# ..:: My new maltese puppy (3 months old) ::..



## Mersad (Jan 31, 2009)

His name is Benny and he is a big bundle of energy even though he would like to fool you all with this look on his face.


----------



## Antarctican (Jan 31, 2009)

Oh my goodness, what a sweet little pup!! I envy you....you're going to have so much fun with him


----------



## Mersad (Jan 31, 2009)

Antarctican said:


> Oh my goodness, what a sweet little pup!! I envy you....you're going to have so much fun with him


Thanks, he is very cute but also very demanding!


----------



## Mersad (Feb 5, 2009)

bump


----------



## sleepingdragon (Feb 5, 2009)

Very adorable. A little bundle of energy.


----------



## Lyncca (Feb 5, 2009)

Aww, so cute! You know why puppies are so cute don't you? It keeps them alive when you discover them with yet another pair of your shoes (or furniture or remote, or clothes, or....)


----------



## Big Mike (Feb 5, 2009)

Cute little guy


----------



## Mersad (Feb 6, 2009)

Lyncca said:


> Aww, so cute! You know why puppies are so cute don't you? It keeps them alive when you discover them with yet another pair of your shoes (or furniture or remote, or clothes, or....)


That's a good one!  

Thank you all for your comments.

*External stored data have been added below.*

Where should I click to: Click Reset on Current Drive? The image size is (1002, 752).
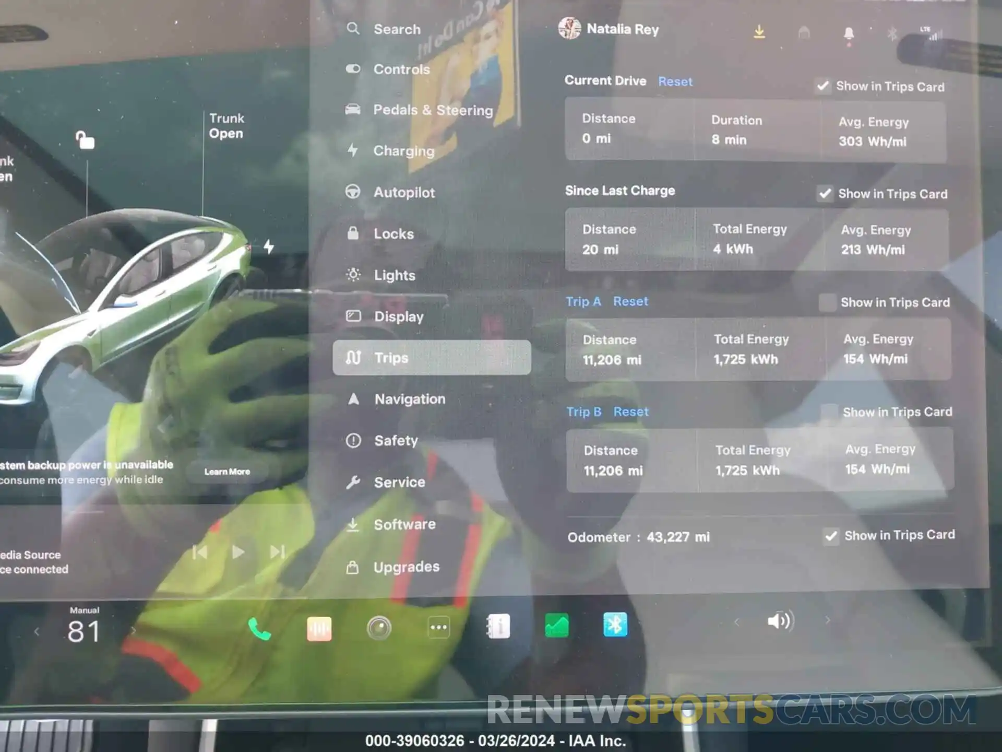(x=675, y=80)
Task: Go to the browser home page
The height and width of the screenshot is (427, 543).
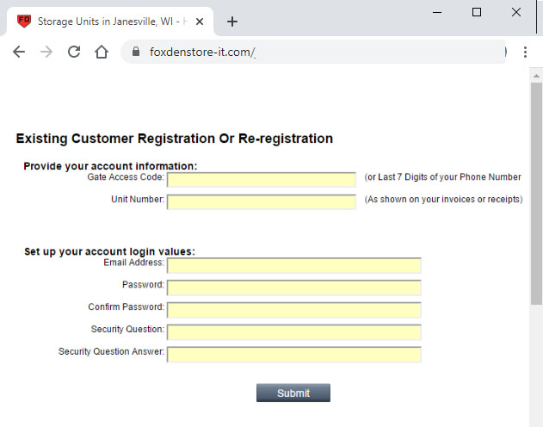Action: (102, 52)
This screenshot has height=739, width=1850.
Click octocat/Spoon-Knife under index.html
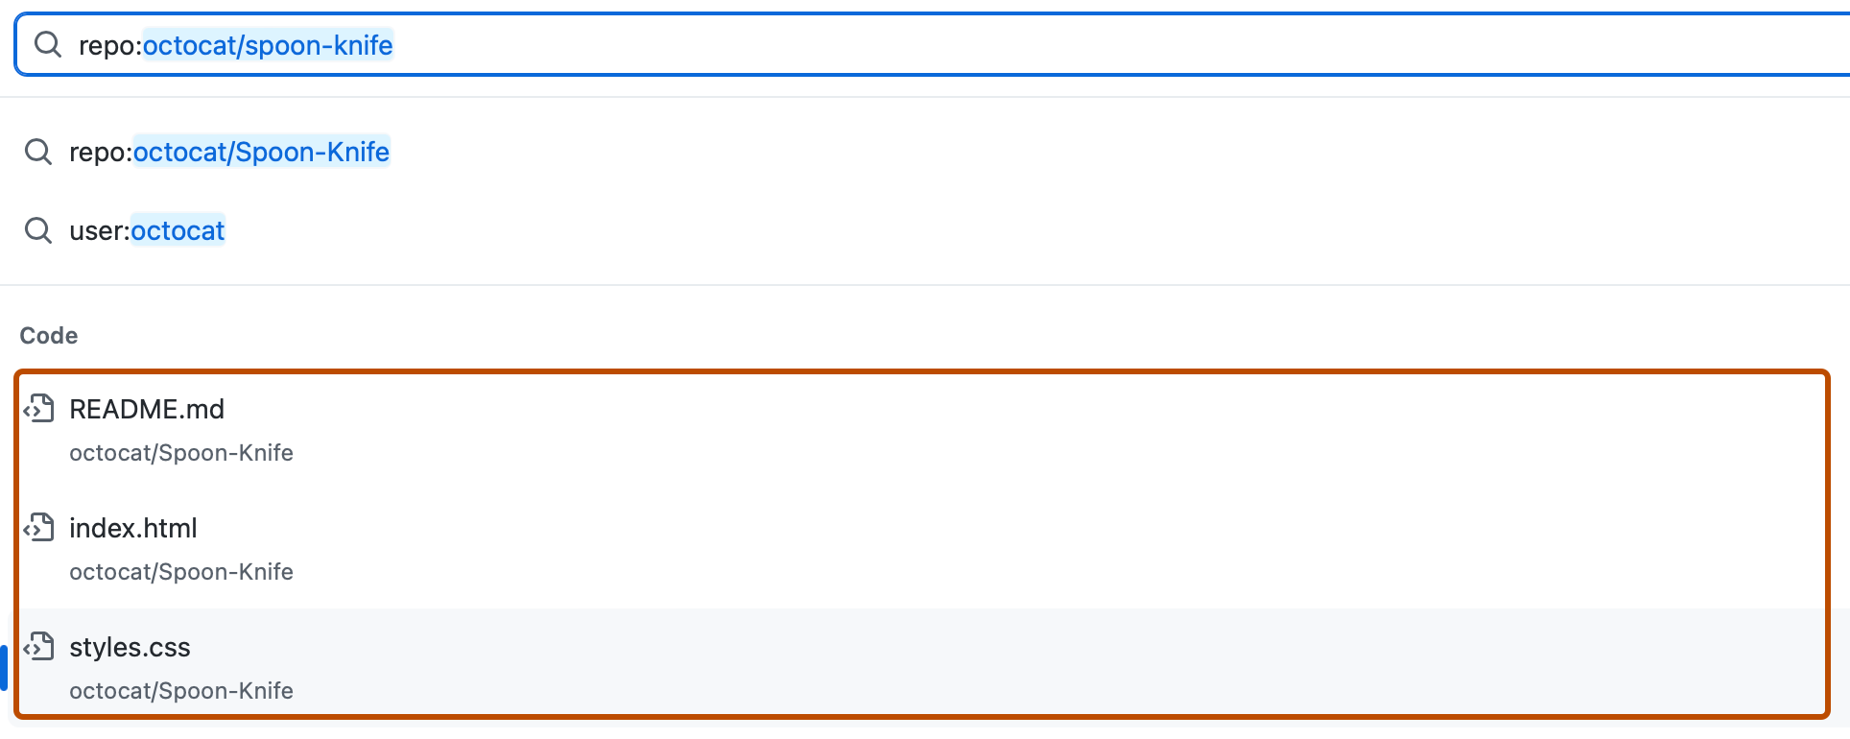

If you want to see him in action check him out on YouTube:
[ame=http://www.youtube.com/watch?v=g_3JYXu6yMk]YouTube - Maltese Beni's first days in our home (Maltese Puppy)[/ame]


----------



## Antarctican (Feb 6, 2009)

^^^ Some cute moments on the video, like when he decides to rearrange the furniture, his sad look when the brushes were out, and when he had his coat on.  Thanks for sharing


----------



## Mersad (Feb 7, 2009)

Thanks! There some other videos of him on my YouTube Channel if anyone is interested.

[ame=http://www.youtube.com/watch?v=08opGd5AoP4]YouTube - Beni - 3.5 month old Maltese[/ame]

[ame=http://www.youtube.com/watch?v=PFMOS1kHb4E]YouTube - Beni - our new maltese dog!!![/ame]


----------